=== Consignes écrites ===
1 – Recopiez mot pour mot le passage de l'entretien sur la lutte des sans-papiers qui va de « La Riposte a » à « procédure de régularisation. », ces deux bouts compris.
2 – Réécrivez seulement les lignes des entrées situées entre celle qui contient « Where should I click to: Switch to the Bookmarks » et celle qui contient « pyautogui.click(x=221, y=115) », ces deux lignes comprises, avec les demandes. Multipliez par 2 chaque coordonnée de clic des réponses et arrondissez à l'entier, les moitiés vers le haut.

=== Texte fourni ===
^^^^
La Riposte a rencontré Ibrahim Tall, jeune Sénégalais, l’un des leaders de la lutte des sans-papiers dans les Yvelines (78). A la tête de plus de 400 militants, lui et ses camarades ont occupé deux agences d’intérim afin d’obtenir des attestations de concordance (déclarant qu’ils ont travaillé un certain nombre d’heures sur le territoire français) et des promesses définitives d’embauche. Ces deux papiers sont les premières étapes dans la longue procédure de régularisation.

La Riposte : Comment a commencé le début de votre mobilisation?

Ibrahim Tall : Nous avons beaucoup appris des conflits des sans-papiers qui ont eu lieu en 2008 et en 2013 et qui se sont soldés par des obligations de quitter le territoire. La majeure partie des leaders des sans-papiers d’aujourd’hui est issue du conflit de 2013. Nous avons attentivement regardé pourquoi ça n’avait pas abouti et tiré les leçons de cette expérience. En 2013, nous étions aidés par la CFDT. Elle nous avait orientés vers l’occupation de la mairie de Carrières-sous-Poissy ainsi que des locaux associatifs. Le principal problème que nous avons eu est que l’occupation ne gênait pas ceux qui nous exploitaient car il n’y a aucun rapport entre le maire de Carrières et ceux qui pouvaient nous donner nos papiers. Le second problème est que seule la CFDT avait rencontré le préfet. A l’issue de cette réunion, le préfet et la CFDT avaient négocié 6 mois d’autorisation de travail sur le territoire et des régularisations au cas par cas. Nous avons alors quitté les locaux mais rien n’a suivi. Nous avons alors voulu mettre le préfet face à ses responsabilités en lui montrant le PV de fin de conflit signé par la CFDT, mais la réalité est que le préfet n’avait jamais dit ça, rien ne figurait sur le PV et la CFDT nous avait menti.
^^^^
=== Données fournies ===
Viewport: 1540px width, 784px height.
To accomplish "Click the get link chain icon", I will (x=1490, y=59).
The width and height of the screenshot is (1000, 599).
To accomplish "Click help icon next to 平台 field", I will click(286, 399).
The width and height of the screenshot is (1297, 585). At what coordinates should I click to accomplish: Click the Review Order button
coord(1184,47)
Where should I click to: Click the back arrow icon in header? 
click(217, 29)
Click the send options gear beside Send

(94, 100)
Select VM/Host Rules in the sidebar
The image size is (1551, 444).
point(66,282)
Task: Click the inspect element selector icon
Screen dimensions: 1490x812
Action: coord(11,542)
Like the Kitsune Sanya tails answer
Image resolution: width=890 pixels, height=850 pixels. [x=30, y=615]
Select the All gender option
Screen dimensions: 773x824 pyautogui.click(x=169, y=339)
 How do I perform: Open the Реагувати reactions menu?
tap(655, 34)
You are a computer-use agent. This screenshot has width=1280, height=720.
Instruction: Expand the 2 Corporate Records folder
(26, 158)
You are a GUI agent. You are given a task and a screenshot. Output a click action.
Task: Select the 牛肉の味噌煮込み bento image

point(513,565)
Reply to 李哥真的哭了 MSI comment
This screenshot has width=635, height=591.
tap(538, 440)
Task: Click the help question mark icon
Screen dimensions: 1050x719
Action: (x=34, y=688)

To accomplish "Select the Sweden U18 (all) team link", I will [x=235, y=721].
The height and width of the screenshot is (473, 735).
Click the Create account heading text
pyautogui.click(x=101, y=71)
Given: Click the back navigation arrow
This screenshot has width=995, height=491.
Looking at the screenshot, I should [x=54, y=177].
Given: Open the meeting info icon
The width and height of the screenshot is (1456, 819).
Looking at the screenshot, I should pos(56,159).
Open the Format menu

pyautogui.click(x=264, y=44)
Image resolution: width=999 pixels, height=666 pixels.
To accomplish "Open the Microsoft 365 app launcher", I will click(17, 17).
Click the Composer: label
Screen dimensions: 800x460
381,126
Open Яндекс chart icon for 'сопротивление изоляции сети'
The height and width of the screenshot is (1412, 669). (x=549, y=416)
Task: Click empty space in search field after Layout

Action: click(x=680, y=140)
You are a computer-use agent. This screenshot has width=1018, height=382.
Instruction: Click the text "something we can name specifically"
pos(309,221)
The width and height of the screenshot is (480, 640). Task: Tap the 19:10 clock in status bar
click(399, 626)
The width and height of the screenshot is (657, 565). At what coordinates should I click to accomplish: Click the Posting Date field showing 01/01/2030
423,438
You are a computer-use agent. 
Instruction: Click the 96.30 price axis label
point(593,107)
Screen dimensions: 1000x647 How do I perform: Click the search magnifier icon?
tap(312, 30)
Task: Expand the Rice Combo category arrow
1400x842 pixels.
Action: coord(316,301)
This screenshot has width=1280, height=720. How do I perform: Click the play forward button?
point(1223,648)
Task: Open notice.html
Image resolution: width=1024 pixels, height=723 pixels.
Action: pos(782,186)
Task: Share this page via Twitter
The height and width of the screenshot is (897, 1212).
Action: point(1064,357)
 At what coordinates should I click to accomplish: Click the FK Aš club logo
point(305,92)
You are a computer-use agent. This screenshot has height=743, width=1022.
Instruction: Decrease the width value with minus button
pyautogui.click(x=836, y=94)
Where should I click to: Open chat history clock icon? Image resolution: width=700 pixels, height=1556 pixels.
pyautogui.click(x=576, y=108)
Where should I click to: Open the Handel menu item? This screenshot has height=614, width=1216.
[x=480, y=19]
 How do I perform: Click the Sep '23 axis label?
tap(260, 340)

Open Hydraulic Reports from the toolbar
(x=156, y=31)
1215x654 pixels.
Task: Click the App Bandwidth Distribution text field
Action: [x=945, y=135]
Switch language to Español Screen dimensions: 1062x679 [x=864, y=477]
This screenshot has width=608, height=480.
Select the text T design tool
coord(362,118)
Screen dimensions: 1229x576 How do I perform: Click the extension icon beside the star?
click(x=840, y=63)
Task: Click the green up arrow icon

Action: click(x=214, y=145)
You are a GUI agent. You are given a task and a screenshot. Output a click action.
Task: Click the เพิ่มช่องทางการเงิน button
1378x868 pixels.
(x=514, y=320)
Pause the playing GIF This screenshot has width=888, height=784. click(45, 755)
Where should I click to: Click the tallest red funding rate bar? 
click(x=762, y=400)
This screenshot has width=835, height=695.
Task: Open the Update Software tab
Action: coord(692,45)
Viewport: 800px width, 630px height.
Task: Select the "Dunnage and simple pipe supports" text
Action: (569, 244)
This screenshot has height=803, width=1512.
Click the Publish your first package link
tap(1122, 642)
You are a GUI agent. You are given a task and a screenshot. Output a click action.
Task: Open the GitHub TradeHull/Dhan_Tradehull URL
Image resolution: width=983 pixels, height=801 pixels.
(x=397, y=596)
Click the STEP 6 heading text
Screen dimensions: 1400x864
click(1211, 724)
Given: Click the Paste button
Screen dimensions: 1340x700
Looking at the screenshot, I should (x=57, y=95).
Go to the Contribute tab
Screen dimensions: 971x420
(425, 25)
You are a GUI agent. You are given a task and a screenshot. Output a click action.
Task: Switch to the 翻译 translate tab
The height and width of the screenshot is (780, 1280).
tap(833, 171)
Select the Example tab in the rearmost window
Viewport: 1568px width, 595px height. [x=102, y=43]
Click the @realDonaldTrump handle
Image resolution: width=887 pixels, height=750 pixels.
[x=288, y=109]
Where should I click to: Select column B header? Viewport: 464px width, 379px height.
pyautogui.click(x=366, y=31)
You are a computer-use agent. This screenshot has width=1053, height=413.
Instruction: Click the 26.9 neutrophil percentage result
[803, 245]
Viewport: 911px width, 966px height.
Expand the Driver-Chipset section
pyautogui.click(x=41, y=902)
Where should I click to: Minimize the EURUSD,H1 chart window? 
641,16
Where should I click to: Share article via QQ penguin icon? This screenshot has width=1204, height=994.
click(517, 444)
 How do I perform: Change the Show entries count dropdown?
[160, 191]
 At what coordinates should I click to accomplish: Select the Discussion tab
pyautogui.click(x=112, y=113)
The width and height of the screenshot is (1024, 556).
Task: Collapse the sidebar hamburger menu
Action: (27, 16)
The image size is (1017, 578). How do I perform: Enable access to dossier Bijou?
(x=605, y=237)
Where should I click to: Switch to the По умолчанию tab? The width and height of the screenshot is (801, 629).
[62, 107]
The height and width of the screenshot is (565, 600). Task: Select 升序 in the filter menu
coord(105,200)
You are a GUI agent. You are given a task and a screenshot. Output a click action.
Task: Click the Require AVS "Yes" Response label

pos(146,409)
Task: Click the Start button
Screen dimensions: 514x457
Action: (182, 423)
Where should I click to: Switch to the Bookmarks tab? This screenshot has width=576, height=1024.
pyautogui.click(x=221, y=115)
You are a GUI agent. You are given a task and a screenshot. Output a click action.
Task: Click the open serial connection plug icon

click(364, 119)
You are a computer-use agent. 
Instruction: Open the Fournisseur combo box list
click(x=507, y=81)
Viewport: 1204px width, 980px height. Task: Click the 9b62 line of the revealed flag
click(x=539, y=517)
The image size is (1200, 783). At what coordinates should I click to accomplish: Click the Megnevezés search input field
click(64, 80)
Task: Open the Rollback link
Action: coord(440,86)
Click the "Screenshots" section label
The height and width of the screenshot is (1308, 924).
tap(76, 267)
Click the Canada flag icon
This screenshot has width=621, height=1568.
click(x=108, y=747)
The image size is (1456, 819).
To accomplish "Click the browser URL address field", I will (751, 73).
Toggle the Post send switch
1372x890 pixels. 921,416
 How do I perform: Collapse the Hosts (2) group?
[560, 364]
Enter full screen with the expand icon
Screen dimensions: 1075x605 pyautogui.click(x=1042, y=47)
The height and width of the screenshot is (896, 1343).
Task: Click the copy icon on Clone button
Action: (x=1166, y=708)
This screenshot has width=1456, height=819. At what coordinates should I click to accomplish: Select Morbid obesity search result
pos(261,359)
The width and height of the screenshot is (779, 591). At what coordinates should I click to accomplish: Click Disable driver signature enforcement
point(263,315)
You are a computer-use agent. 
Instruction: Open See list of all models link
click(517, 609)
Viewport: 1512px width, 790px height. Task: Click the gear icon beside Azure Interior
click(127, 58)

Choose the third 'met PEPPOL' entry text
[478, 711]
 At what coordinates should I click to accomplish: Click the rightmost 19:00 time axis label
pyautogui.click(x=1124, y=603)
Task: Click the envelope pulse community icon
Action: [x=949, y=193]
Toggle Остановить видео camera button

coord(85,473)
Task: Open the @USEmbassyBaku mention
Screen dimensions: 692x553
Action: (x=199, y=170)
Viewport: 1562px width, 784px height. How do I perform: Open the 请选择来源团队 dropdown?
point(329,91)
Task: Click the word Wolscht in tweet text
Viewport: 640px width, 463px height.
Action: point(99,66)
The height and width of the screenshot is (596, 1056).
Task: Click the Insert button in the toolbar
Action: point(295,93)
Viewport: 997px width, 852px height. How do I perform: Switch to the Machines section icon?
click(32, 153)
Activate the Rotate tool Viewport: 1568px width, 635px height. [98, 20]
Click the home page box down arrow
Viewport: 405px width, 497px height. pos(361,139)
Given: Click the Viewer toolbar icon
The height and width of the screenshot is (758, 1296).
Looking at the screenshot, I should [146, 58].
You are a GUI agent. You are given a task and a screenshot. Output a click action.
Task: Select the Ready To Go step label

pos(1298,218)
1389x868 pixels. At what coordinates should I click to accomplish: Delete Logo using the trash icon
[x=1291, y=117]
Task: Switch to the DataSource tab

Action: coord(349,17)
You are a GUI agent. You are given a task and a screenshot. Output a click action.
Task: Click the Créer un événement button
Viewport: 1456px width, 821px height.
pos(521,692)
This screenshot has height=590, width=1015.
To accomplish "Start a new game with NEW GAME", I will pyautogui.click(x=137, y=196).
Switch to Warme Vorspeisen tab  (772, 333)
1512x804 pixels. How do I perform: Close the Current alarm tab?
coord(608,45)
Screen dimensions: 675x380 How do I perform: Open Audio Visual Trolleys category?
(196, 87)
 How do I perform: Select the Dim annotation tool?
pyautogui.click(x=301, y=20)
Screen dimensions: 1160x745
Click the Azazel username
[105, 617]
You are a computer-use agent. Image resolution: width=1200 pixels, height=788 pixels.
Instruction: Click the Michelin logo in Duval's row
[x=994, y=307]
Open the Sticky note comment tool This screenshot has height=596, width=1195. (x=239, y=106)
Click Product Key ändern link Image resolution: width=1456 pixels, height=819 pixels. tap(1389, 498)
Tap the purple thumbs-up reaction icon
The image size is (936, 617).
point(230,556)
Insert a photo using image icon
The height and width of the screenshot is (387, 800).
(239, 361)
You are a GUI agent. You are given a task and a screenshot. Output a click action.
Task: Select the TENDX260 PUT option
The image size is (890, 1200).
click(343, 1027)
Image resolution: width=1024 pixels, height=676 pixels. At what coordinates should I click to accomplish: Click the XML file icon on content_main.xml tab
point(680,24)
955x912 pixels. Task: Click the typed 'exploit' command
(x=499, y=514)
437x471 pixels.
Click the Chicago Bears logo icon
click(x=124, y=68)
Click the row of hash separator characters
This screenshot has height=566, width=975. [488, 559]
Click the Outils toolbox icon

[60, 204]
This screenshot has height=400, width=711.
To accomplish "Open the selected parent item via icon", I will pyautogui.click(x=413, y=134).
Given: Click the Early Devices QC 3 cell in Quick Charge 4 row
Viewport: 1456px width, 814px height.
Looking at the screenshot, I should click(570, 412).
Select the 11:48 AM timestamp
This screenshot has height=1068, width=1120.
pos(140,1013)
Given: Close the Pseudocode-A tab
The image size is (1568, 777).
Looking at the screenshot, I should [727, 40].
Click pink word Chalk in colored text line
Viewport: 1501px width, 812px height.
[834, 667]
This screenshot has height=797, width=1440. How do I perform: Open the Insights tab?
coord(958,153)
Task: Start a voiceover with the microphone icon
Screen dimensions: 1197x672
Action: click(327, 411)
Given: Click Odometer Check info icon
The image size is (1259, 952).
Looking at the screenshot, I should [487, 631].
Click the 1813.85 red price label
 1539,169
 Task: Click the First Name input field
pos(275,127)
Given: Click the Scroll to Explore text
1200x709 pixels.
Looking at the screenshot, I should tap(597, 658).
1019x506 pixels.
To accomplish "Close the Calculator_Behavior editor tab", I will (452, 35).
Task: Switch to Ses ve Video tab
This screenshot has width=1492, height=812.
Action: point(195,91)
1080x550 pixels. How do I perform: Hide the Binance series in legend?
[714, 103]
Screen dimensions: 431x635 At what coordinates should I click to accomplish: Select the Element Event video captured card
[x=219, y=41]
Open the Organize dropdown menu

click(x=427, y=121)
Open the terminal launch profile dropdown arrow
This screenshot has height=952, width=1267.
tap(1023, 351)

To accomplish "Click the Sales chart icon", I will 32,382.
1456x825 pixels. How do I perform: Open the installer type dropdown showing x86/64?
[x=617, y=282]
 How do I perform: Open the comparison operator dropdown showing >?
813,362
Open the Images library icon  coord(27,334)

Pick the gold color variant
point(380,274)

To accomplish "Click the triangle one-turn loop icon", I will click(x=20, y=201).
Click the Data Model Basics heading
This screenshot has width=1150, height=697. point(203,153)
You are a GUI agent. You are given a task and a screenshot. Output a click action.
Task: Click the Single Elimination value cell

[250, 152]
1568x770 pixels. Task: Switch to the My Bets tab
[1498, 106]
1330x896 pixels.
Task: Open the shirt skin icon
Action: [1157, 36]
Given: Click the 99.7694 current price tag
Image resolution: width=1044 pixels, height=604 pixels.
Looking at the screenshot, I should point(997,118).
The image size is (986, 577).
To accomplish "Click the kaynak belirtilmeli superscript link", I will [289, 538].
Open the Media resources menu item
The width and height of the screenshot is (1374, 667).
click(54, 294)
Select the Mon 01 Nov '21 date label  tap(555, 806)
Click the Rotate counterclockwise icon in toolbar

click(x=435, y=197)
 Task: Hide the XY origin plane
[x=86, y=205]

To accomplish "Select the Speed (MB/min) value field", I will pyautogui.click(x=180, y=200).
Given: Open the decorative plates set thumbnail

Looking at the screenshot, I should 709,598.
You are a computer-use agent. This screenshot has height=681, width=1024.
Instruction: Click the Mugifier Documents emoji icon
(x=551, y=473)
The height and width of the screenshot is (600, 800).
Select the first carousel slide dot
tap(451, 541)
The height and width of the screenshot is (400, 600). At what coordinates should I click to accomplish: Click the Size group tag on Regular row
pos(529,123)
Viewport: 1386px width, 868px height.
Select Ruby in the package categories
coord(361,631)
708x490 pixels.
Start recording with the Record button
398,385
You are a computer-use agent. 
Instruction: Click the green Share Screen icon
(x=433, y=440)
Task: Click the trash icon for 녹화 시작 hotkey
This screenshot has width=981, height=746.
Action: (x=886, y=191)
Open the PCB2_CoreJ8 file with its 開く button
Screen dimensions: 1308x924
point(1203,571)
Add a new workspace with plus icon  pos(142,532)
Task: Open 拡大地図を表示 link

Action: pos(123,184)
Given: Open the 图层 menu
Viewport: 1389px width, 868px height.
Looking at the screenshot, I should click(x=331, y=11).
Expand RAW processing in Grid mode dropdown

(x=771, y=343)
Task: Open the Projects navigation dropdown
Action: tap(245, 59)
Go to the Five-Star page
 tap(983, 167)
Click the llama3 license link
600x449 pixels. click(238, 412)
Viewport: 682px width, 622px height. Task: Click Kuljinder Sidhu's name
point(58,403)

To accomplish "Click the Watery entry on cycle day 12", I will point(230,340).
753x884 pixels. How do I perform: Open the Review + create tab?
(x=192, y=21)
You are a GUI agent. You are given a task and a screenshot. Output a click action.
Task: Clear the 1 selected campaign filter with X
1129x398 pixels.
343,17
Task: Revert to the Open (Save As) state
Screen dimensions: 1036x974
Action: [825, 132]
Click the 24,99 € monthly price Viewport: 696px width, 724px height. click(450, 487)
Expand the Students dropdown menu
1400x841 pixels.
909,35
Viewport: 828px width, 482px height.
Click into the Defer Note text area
^^^^
=== Réponses détaillées ===
1 –
La Riposte a rencontré Ibrahim Tall, jeune Sénégalais, l’un des leaders de la lutte des sans-papiers dans les Yvelines (78). A la tête de plus de 400 militants, lui et ses camarades ont occupé deux agences d’intérim afin d’obtenir des attestations de concordance (déclarant qu’ils ont travaillé un certain nombre d’heures sur le territoire français) et des promesses définitives d’embauche. Ces deux papiers sont les premières étapes dans la longue procédure de régularisation.

2 –
Where should I click to: Switch to the Bookmarks tab? This screenshot has width=576, height=1024.
pyautogui.click(x=442, y=230)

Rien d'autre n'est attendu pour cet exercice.